Posted by: . | Aug 10, 2009 10:49:01 AM
10:49:01, these aren't necessarily inconsistent positions.
Posted by: federalist | Aug 10, 2009 10:52:47 AM
Maybe if the prisons weren't insanely overcrowded the staff would be better able to quell a riot like this before it got totally out of hand.
Posted by: Monty | Aug 10, 2009 5:38:56 PM
CA prisons are still segregated because the inmates segregate themselves. At intake, each inmate is asked whether he will house with an inmate of another race. The answer is almost always, "no." At that point, the classification officer usually writes up the inmate for failing to follow an administrative decree and house with any available inmate. The inmates, however, would much rather deal with administrative penalties than bear the brand of a "race traitor." That label is a one-way ticket to either protective custody or the morgue.
Posted by: Large County Prosecutor | Aug 10, 2009 6:33:28 PM
The Supreme Court has no competence to micromanage a prison system. They know nothing, and are like two year olds throwing things about a room. Wherever these ignorant incompetents step in, chaos results. Self-selection of friends and associates is not discriminatory.
Posted by: Supremacy Claus | Aug 10, 2009 8:24:55 PM
"like two year olds throwing things about a room"
Now there is a case of the pot calling the kettle black.

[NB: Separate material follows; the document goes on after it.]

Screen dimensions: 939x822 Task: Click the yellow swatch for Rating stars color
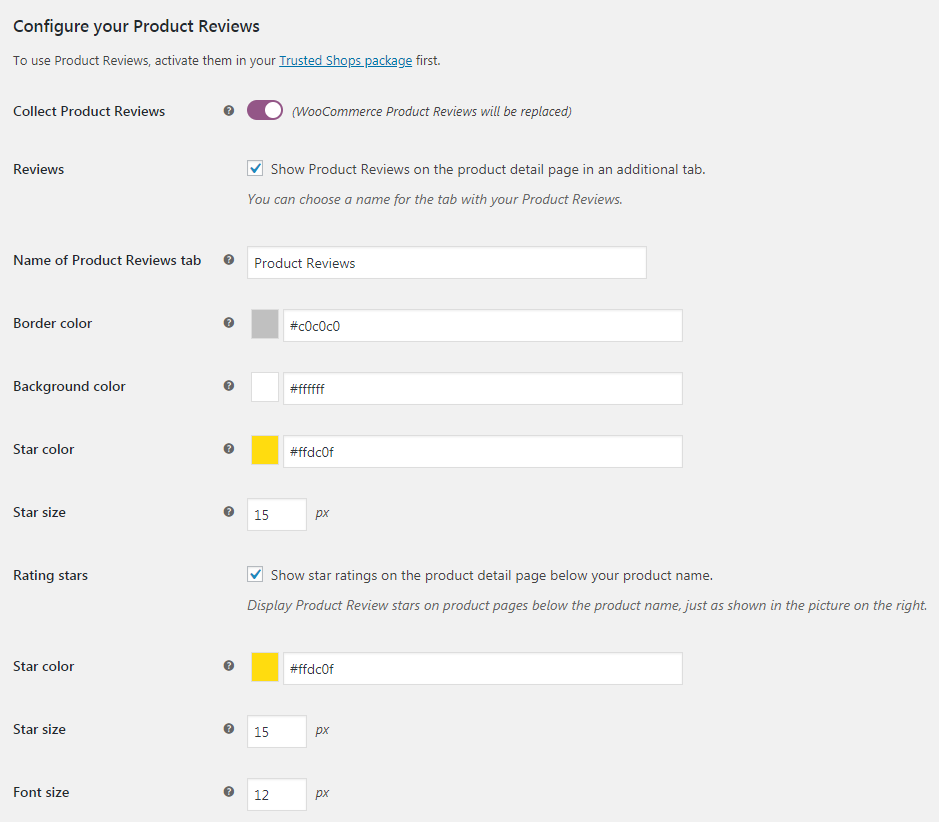265,667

Posted by: Daniel | Aug 10, 2009 9:25:49 PM
I don't coerce experts in a field I know nothing about into sick, pretextual, idiotic policies, at the point of a gun. Then I don't deal myself absolute immunity, from the horrible consequences of my incompetence, precluding all recourse but public self-help. These are horrible, self-dealing people, seeking to destroy our way of life, and our safety, to generate a few lawyer jobs.
I would like to see halfway houses put all around their residences. Force them to live surrounded by gangbangers. Use their Kelo decision to seize surrounding properties.